Because-
you could have been in 1927 India, an English aristocrat seeking
gold more than mythologies and its many-armed gods,
and my family had long left for a shore with tainted sand, a warm place
and yet they brought their valises and coats to remind their bodies
of a place they used to know as home. My family, leaving: hopeful and happy
in their hopefulness. Taking away
all chances of us meeting before they even found a name
to suit what I would become. The year could have been 1802:
I would have been a boy from Panama, wont to walking barefoot and unused
to the sound of the words spoken in your then-Chinese tongue, cursed
with a dynasty of characters made to replace
the feeling of being unable to contain what we mean to say.
Or we could have been a few decades ago: 1989, meeting
in a dusty crossroad, exchanging vows without care,
before heading to our mothers’ wombs, allowing ourselves to be born
and so easily, so quickly forgetting each other.

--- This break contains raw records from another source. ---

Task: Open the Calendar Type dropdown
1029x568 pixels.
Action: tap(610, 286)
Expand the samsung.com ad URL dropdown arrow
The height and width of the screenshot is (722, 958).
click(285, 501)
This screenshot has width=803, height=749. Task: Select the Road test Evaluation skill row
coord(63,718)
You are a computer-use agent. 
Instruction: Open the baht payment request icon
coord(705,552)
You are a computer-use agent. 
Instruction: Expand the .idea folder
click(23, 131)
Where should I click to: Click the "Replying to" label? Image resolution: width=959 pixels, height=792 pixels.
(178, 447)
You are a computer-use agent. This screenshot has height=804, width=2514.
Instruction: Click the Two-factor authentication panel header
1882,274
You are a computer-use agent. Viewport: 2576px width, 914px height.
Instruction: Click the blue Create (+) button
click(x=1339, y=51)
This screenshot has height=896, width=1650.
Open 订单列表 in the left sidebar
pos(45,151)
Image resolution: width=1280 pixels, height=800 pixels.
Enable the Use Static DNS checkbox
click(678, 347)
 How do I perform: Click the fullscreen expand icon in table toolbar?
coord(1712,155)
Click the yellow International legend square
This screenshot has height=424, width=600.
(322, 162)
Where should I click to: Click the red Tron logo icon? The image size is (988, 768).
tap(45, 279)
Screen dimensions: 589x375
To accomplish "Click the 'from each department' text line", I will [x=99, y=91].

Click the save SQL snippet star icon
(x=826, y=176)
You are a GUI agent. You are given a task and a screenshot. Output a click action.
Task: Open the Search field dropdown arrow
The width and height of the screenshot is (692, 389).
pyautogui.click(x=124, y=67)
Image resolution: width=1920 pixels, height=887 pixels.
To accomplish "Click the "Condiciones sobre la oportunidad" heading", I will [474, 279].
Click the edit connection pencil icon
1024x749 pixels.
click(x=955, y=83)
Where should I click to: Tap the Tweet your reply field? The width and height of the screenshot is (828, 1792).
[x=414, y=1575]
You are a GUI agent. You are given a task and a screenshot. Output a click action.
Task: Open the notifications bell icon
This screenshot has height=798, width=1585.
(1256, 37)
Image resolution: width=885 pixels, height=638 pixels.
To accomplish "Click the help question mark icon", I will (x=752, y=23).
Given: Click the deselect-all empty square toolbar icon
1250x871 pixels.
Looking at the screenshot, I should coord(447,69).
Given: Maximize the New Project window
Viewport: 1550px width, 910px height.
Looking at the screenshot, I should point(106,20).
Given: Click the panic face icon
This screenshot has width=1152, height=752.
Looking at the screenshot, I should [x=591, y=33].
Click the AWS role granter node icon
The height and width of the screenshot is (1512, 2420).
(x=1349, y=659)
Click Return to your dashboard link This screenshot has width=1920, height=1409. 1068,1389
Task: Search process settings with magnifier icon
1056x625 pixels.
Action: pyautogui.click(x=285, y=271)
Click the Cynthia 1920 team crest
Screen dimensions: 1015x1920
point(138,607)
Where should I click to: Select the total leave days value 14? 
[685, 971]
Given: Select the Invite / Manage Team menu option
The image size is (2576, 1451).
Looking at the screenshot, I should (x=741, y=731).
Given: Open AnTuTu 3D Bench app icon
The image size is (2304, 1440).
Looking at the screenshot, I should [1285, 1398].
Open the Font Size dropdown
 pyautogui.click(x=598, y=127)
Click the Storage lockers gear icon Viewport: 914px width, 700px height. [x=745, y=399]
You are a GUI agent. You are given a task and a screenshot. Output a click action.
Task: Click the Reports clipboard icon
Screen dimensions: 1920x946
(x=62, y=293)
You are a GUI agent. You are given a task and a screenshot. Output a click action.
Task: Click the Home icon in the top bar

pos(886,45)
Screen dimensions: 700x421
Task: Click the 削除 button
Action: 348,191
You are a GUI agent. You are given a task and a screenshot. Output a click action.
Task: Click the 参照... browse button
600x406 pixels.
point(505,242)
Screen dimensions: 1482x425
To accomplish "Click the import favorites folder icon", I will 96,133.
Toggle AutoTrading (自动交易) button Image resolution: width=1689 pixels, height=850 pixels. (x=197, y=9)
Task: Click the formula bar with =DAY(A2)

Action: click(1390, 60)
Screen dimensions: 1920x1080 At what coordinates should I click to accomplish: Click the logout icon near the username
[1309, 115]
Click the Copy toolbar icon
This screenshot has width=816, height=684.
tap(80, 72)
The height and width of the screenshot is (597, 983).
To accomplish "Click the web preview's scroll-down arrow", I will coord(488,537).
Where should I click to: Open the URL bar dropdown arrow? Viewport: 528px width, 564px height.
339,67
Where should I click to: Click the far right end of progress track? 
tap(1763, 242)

Or I could have been a princess of an age lost
to this one, sent to die
because my country could not withstand bullets with wooden spears
and you, a magician on the other side of the world, speaking in tongues
I would never taste. But we are here and now and does the year mean anything?
All I think of is how much you remind me of my father; this is why I am wary and slow
to let your hand brush mine, folding my arms- knowing
for the first time that we spoke before we were even given
names, before we knew the names
of these years we are made to live in, knowing that your smile
carried countless years’ worth of faces that were ours.